Qu’est-ce qui domine dans les rapports sociaux et dans la société dans laquelle nous vivons ? Est-ce la volonté de mettre l’émancipation humaine, la préservation de la planète et de la nature, le développement des capacités humaines, des capacités d’appropriation, la volonté de travailler la question des imaginaires, de construire un imaginaire d’un être émancipé de toutes les dominations. Dans la mesure où l’on ne veut pas poser cette question, on ne veut pas poser la question culturelle. Et aujourd’hui on se retrouve dans une difficulté considérable parce que d’un côté on fait tout pour évacuer la question culturelle car on ne veut pas poser la question centrale – je rappelle au passage, puisque cela a été traité, qu’au lendemain des grands attentats de Charlie Hebdo, hyper Casher, Bataclan etc. tous les responsables politiques qui sont intervenus à cette époque-là disaient une chose extraordinaire : la question culturelle est devant nous et elle est fondamentale.
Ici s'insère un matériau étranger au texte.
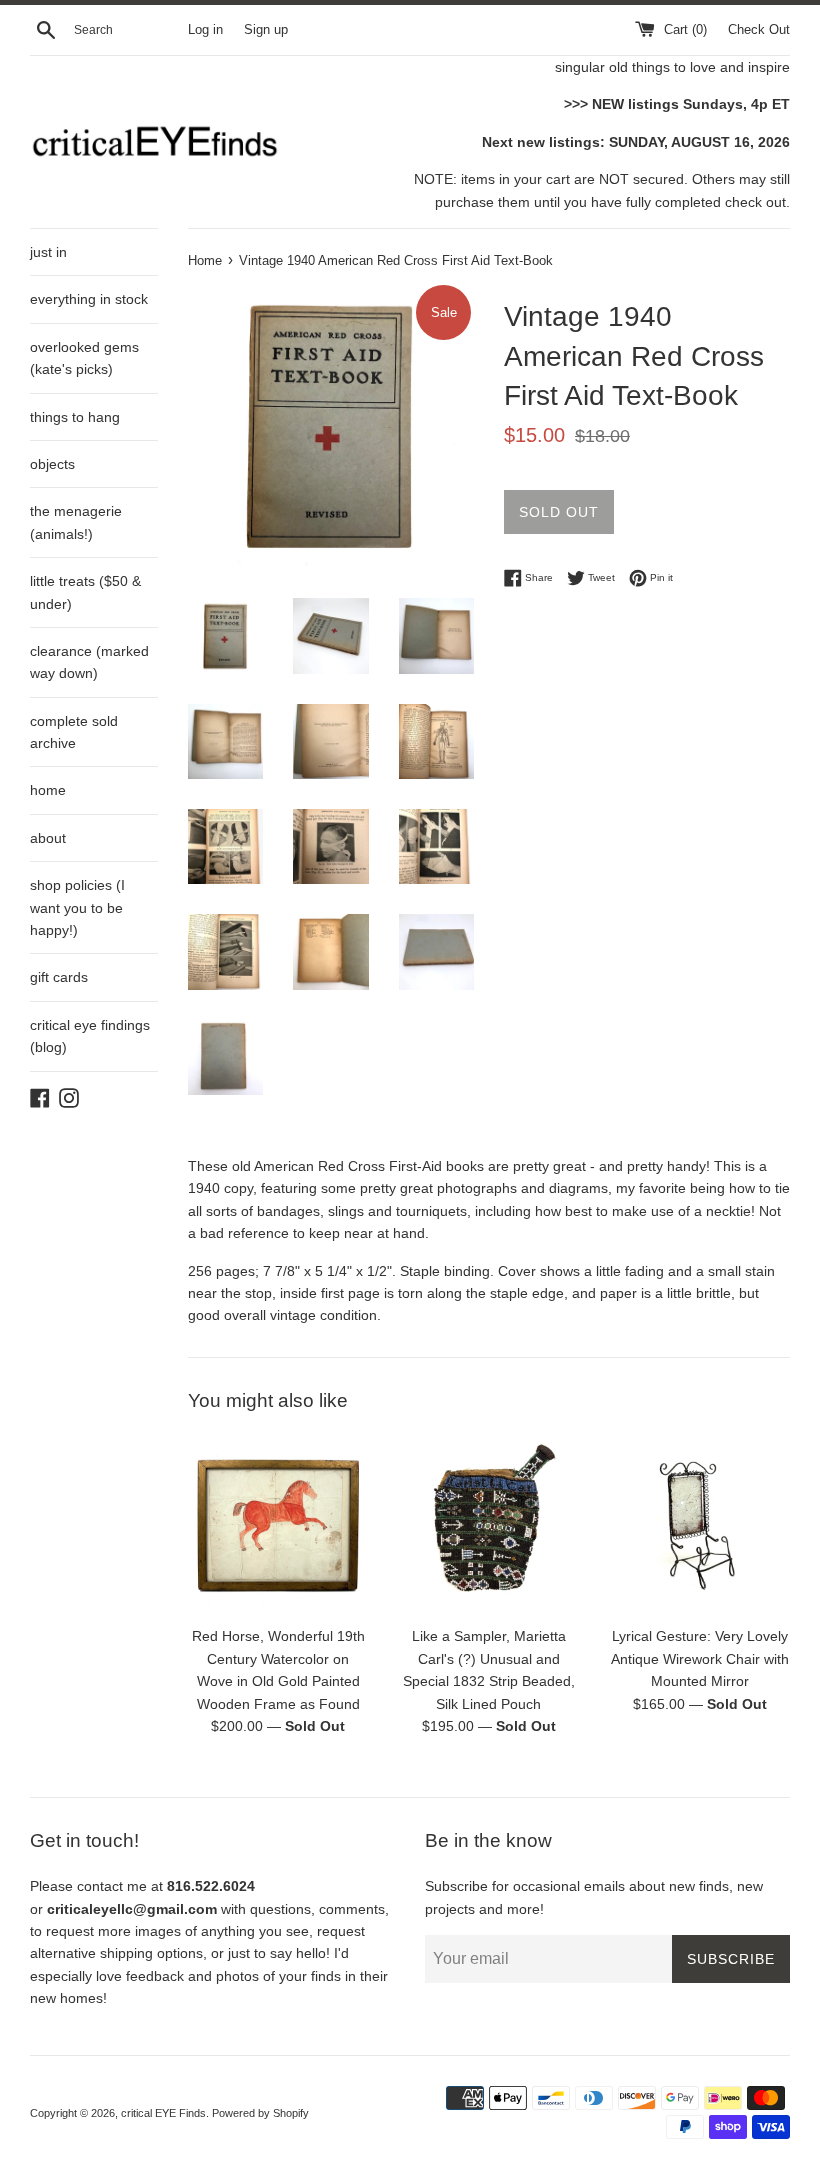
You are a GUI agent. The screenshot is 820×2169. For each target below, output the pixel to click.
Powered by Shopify (260, 2113)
Les discours qui étaient tenus à cette époque disaient tous cela. Et puis très rapidement, dans les mois qui ont suivi, le discours ‘il faut revenir sur les fondements, quelle république, pour qui, quelle démocratie etc. on est arrivé à la tenue du discours sécuritaire à outrance, c’est-à-dire jusqu’à ce que vous savez, c’est-à-dire que samedi il y aura l’armée qui tentera de tenir le pays. Ce que n’arrive pas à faire le clan Bouteflika en Algérie, apparemment le clan Macron veut le réaliser. Et je trouve que cette question de l’hégémonie culturelle est une question forte. Il faut se poser la question de savoir pourquoi nous sommes dans cette situation et qu’est-ce qu’on fait pour reconquérir. Marx dans ‘L’idéologie allemande’, Gramsci dans les carnets de prison, disent tous deux la même chose que nous sommes nombreux à reprendre, c’est qu’il n’y a pas, il ne peut pas y avoir d’émancipation politique sans émancipation culturelle. C’est impossible. Comment affronter cette question ?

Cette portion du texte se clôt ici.